Final Notes: This method is not without it's pitfalls (pun intended) but I have used this method successfully in maps where the zombie block damage was maxed out with very little mop up and repair as most of the zombies would fall in the pit and die (My pit by the end was at least forty blocks deep, of that, it was ten into the bedrock, didn't help that I was in a desert biome either.) In the end there would only be a few stragglers wandering around that you could simply hop off the roof of the barn and run away from if you were so inclined. The only time there was a catastrophic failure is when I didn't disassemble the roof on the barn correctly and the whole thing collapsed in on itself so consider that your final warning, disassemble the roof with the utmost care. Hello
Elevated Home Inside Caves[edit | edit source]
Building an elevated home inside the open area at the bottom of caves has proven to be an effective strategy so far for me with not a single intrusion into my base.
You start with a platform of whatever type of frames you want, and build a 2-block wide walkway across the middle or side of the cave, about 4/5 of the way across the cave. then leave an empty space 2 blocks wide that you do a running jump across to enter your base. Your base will essentially be mounted on the opposite wall of the cave as the entrance from the tunnel to the surface. Line the bottom of the cave(about 10 blocks or so below your platform base) with wood spikes/log spikes. Any enemies that find their way down into your cave home will invariably attempt to get to you in your base, yet fall into the spike pit and crawl about until they succumb and die. you will almost never be able to safely loot them, but that is a small price to pay for safety.
Some caves even have their bottoms covered in water, so you always have a water source, without having to trek above ground. While I have yet to build a home in a water cave, and don't know how well the spikes will work under water, I suspect you might need to build a second platform over the water with spikes on top of it( leaving a small area to gather water from).
I suggest leaving an open area in your base, across from your walkway, that you can jump to (think of it as a front porch of sorts), and only THEN once you are on your homes platform, will you open your door... juuuust in case anything manages you make its way across to your base. I also suggest having a ladder and hatch to the roof of you base as an escape route or as access to your roof for a bit of target practice ;)
You can also set up multiple walls with a door in them as checkpoints in the tunnel from the surface and even a small building on the surface, built around the cave opening as your first line of defense( I find that this is a waste of resources though). You can also set a 5 block thick wall of spikes on the surface covering 99 percent of the ground around your cave opening as a way to cripple ANYTHING that tries to attack you or follow you into your tunnel. So far, the only Zeds that have made it into the tunnel, did so while crawling due to the spikes on the surface destroying their legs.. They then fell off my walkway and died on the spikes below.
All in all, this is the safest base design that I've ever come up with, with NO damage to my home structure at ALL. And a safe place to mine, behind my checkpoint walls.
Barricading a Base Inside of a Cave[edit | edit source]
If given the right and good mining tools, making and fortifying a base inside of a cave is a very viable option for surviving hordes.
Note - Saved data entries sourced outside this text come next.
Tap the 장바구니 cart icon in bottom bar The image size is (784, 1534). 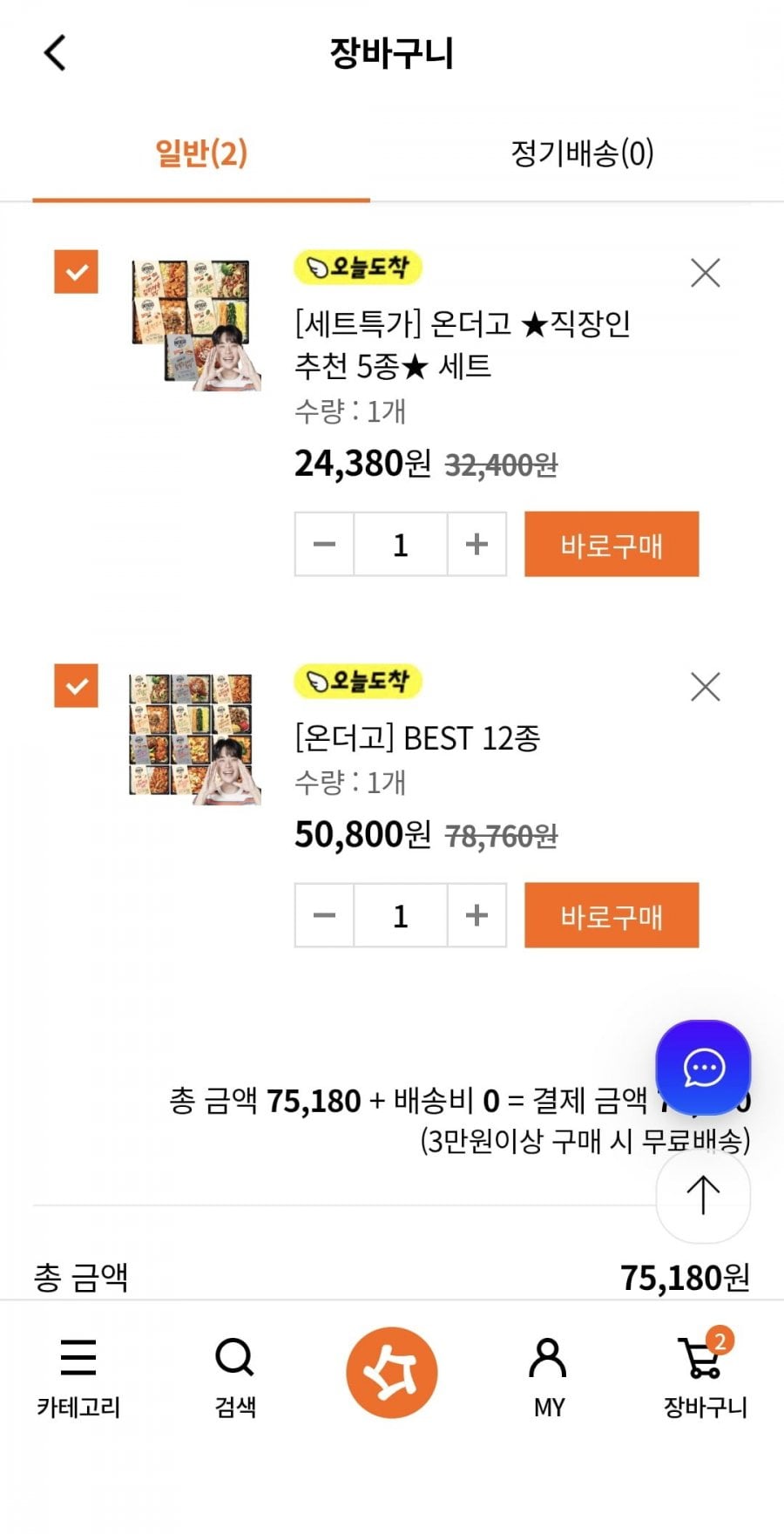pyautogui.click(x=705, y=1374)
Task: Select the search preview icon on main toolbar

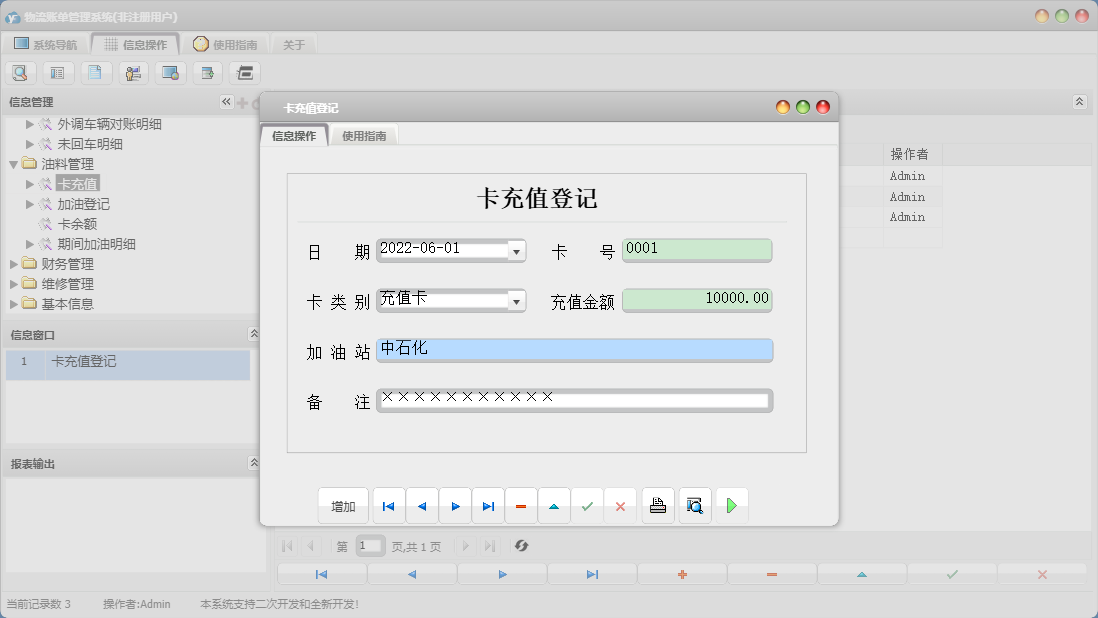Action: [20, 72]
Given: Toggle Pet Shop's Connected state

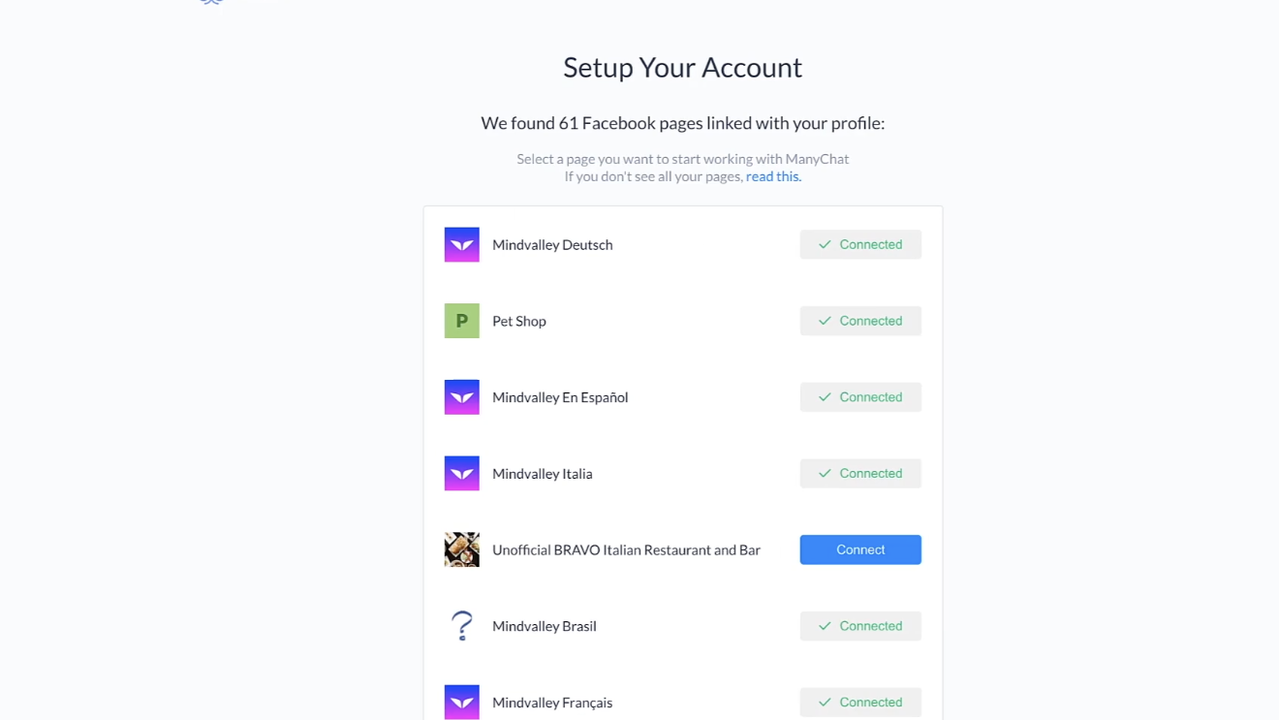Looking at the screenshot, I should click(x=860, y=320).
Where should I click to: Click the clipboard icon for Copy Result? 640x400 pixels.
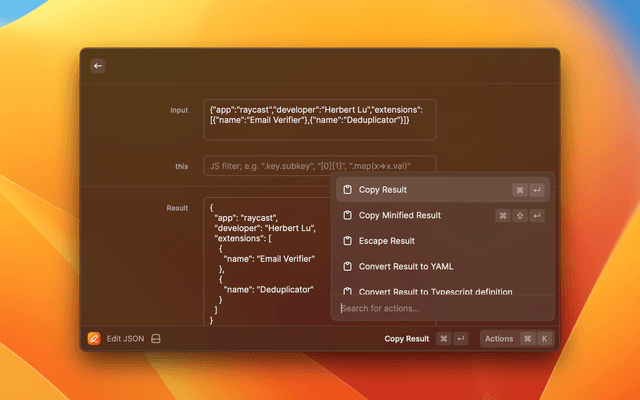(346, 190)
Zombies are very good at tunneling, so it's a good idea to have the walls surrounding your cave base made of complete and strong material. Make this material around 5 blocks in width. I usually use cement blocks, but there could be better options. Living inside a cave base also provides plenty of iron and lead. I myself however, do not find living in one permanently to ever be a good idea. I usually only live inside of them around 3 days before the weekly horde.
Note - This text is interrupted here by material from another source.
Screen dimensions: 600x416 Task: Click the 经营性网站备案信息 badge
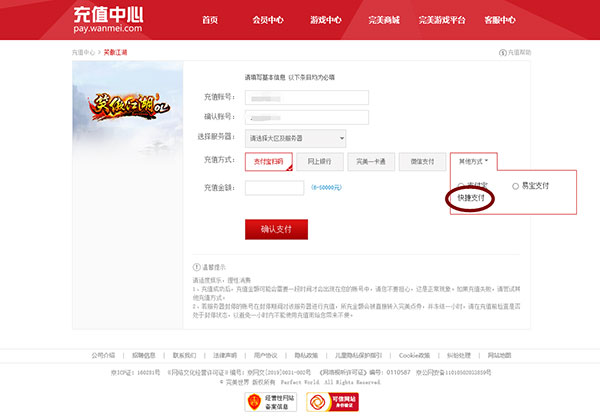pos(264,401)
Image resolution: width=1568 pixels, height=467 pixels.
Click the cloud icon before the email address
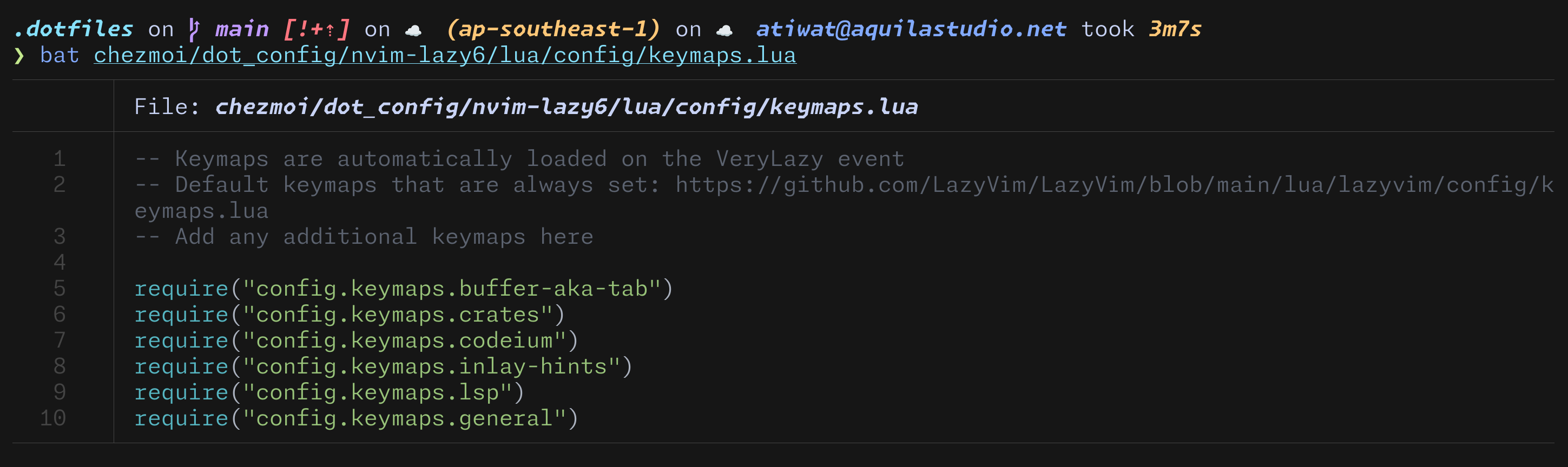click(724, 30)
Spiky Arena of Death[edit | edit source]
This tactic takes a little more preparation, but can be executed with little material other than wood, and is extremely effective for quickly eliminating large hordes in the later day 7 waves.
Find a decent sized flat area, and construct an ~8x8 ring of pillars, with a pillar every 3 spaces, 4 blocks high. Then run a 3-wide walkway around the top of this large square 'ring', with ladders and hatches permitting access at one or two of the corners. Add torches or lights to several of the pillars to keep the area well lit. Then fill the entire area within, below and surrounding the ring with a few hundred wooden spikes (NOT the log spikes). You may want to leave narrow lanes though the center of the arena to allow easier repair and replacement.
During major raids, hang out on the stretch of walkway furthest from the enemy spawn point, forcing them to run across the center of the spike arena to try to futilely reach you, while you amuse yourself shooting down any stragglers. If any survive to reach the point beneath you, simply walk around the walkway to force them to follow you through yet more spikes as required.
The only significant threats will be bugs (which are not much of a hazard), and the occasional cop, though they will rarely survive long enough in the spike field to get a shot off. You can add battlements to strategic portions of the ring if the latter are annoying you. Spider zombies will not be able to climb the pillars due to the overhang on either side of the walkway.
Don't stand in any one place for too long, or the occasional feral zombie might start to gnaw on the pillars beneath you. As a rule the only thing you'll need to do between raids is spruce up the damaged spike field. The fort itself should suffer no real damage if used properly.
Multiple Underground Compounds[edit | edit source]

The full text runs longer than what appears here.